Investing.com -- Shares of Burberry Group (OTC:) plc surged by 14% on Thursday as the company outlined its strategy to stabilize performance under new CEO Joshua Schulman, despite a challenging first half of the fiscal year.
The luxury brand’s interim results flagged significant pressures: revenue declined by 20%, with operating income swinging to a loss of £41 million compared to a £232 million profit a year ago.
“We update our model to FY25 adj. EBIT loss of €11m (vs. loss of €23m prior) more/less flowing through the H1 beat,” said analysts at Morgan Stanley (NYSE:) in a note.

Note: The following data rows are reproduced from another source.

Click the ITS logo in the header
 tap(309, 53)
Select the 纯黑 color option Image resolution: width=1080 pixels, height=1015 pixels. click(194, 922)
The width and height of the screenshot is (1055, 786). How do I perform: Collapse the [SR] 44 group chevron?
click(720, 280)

Burberry’s first-half results underscore the difficulty of its recent push to expand beyond core outerwear offerings.
Sales in the Asia-Pacific region dropped by 28%, and the Americas saw an 18% decline, though these were mostly in line with expectations.
The brand also reported a 640-basis-point hit to gross margins due to high inventory levels, with an operating margin impact of nearly 20 percentage points year-on-year.

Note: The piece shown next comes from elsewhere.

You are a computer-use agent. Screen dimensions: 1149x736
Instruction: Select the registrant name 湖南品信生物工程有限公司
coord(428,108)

Inventory issues have led to write-downs and impairments totaling around £33 million.
Schulman has outlined a renewed focus on outerwear, the segment most associated with Burberry’s heritage.

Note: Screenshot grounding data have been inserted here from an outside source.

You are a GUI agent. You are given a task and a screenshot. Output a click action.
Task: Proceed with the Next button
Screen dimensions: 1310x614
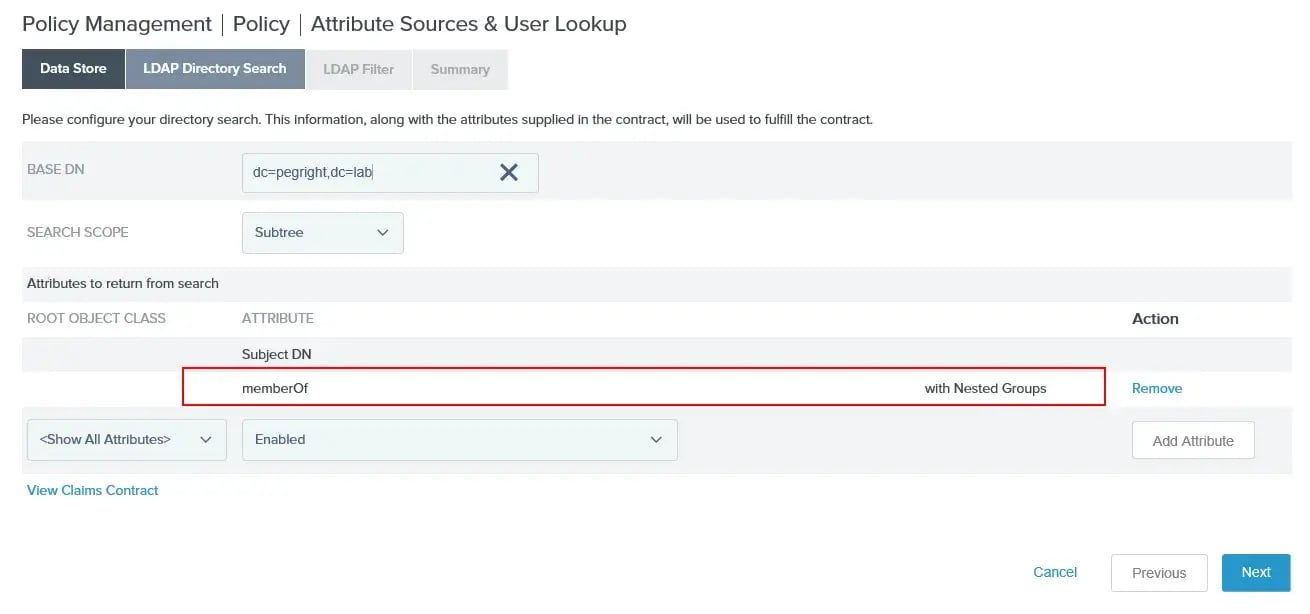tap(1256, 572)
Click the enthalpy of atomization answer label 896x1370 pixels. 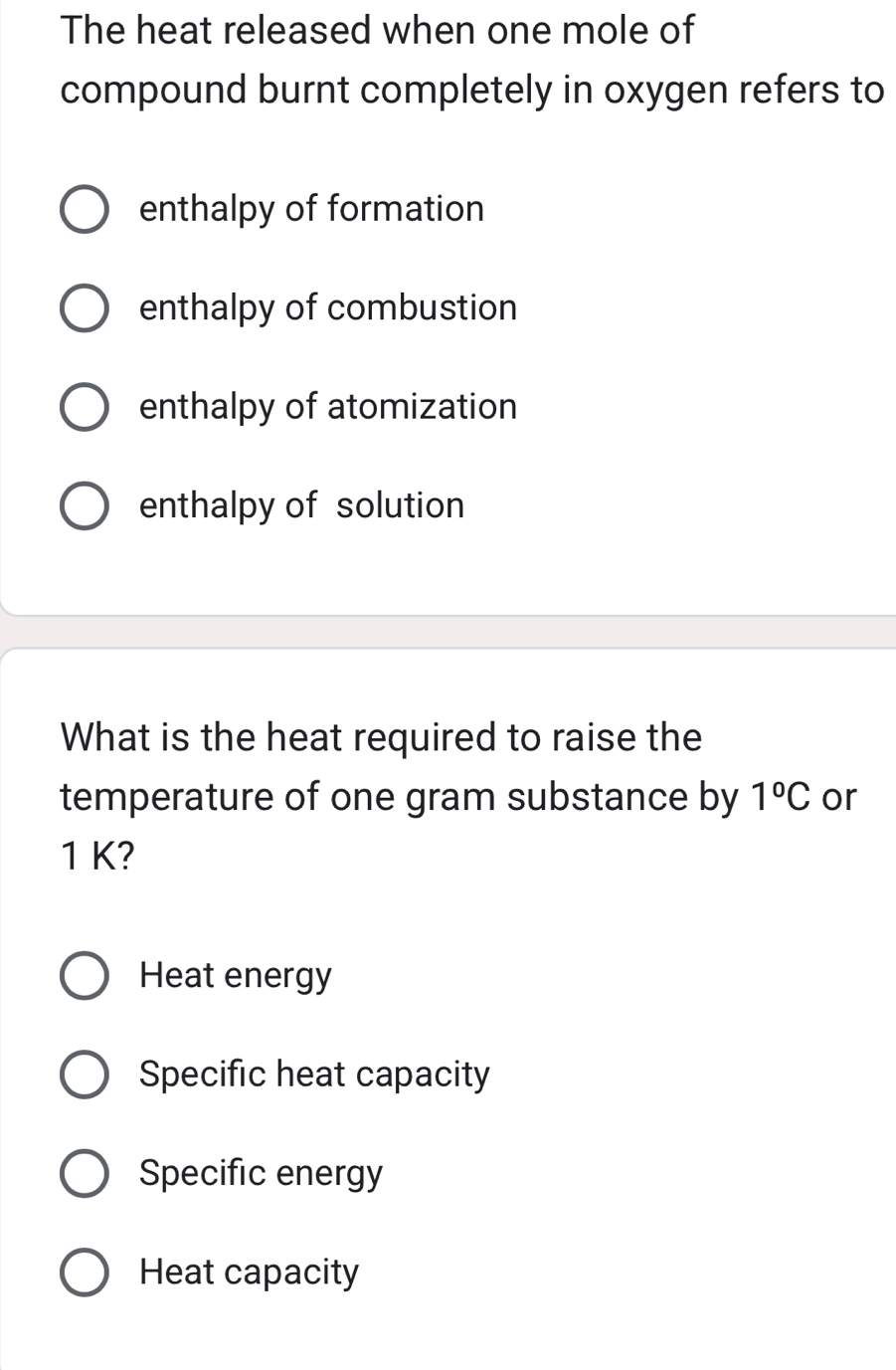pos(327,407)
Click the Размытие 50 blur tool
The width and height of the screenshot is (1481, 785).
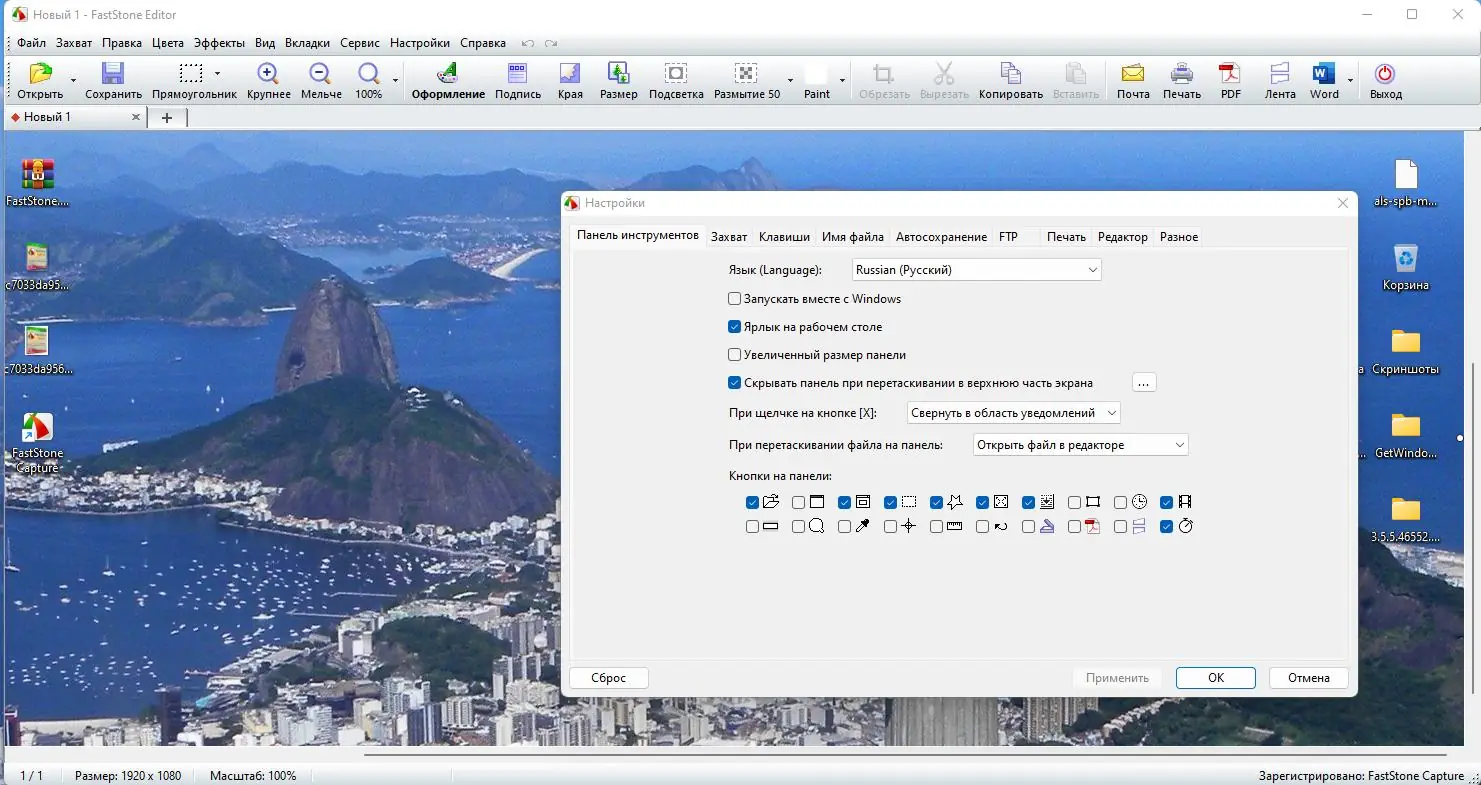coord(746,74)
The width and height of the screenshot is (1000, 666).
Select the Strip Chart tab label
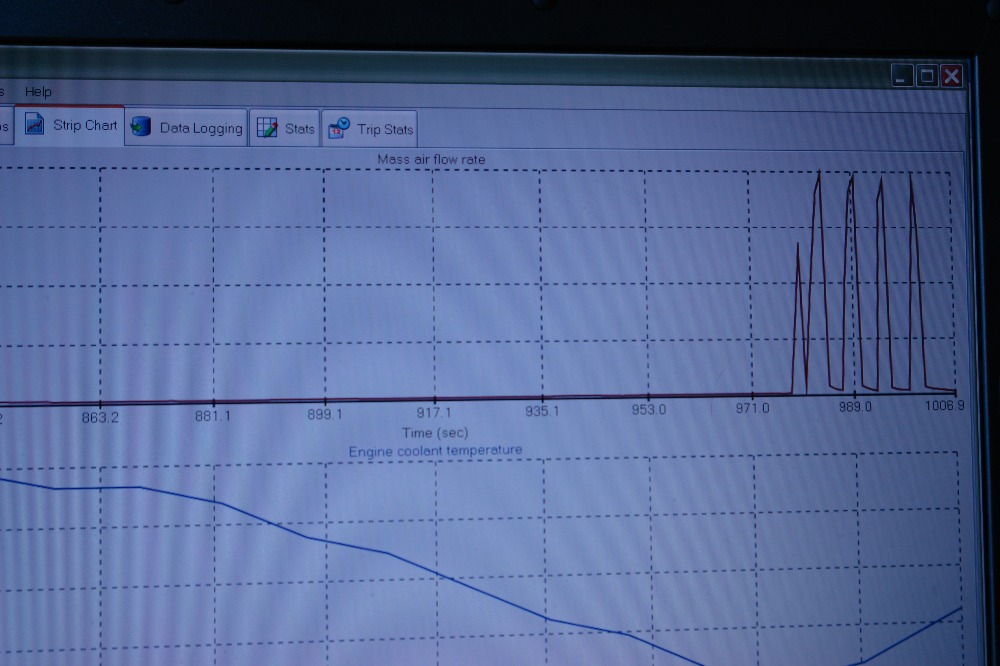tap(85, 126)
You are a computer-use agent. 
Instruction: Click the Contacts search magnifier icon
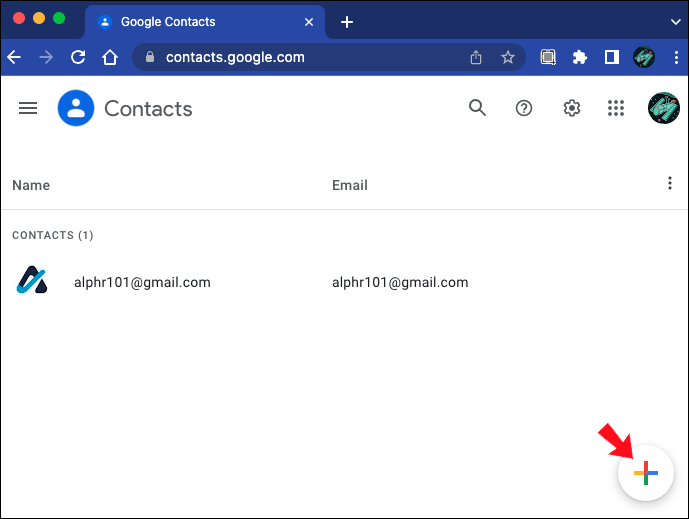click(x=477, y=108)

This pivot away from recent efforts to elevate the brand into more diverse luxury categories marks a significant shift in strategy.
His plan to rebuild Burberry’s revenues to £3 billion, primarily through renewed attention on core products, contrasts with more modest market forecasts for around £2.73 billion by 2027-2028.
At first glance, analysts at Morgan Stanley interpret management’s stance to suggest confidence that, under the new strategic plan, Burberry (LON:) sees no structural obstacles to achieving the targeted revenue, a gross margin around 70%, and an operating margin in the high teens—levels similar to the pre-COVID five-year average.
The key to reaching these targets, however, will be effective execution of the strategy.
Financially, the brand remains cautious about near-term profit recovery. Burberry’s recent guidance acknowledged that it’s uncertain whether the second half will fully offset losses from the first half.
As part of a cost-saving program, Burberry plans to reduce operating expenses by £40 million annually, capturing £8 million in savings so far this fiscal year.
Analysts at RBC Capital Markets observe that Burberry’s financial performance has significantly declined, driven by a tougher luxury market and a miscalculation of price elasticity in its leather goods segment.
However, they view the strategic pivot back to outerwear as a positive shift, bringing more authenticity to the brand in a product category that faces relatively less competition.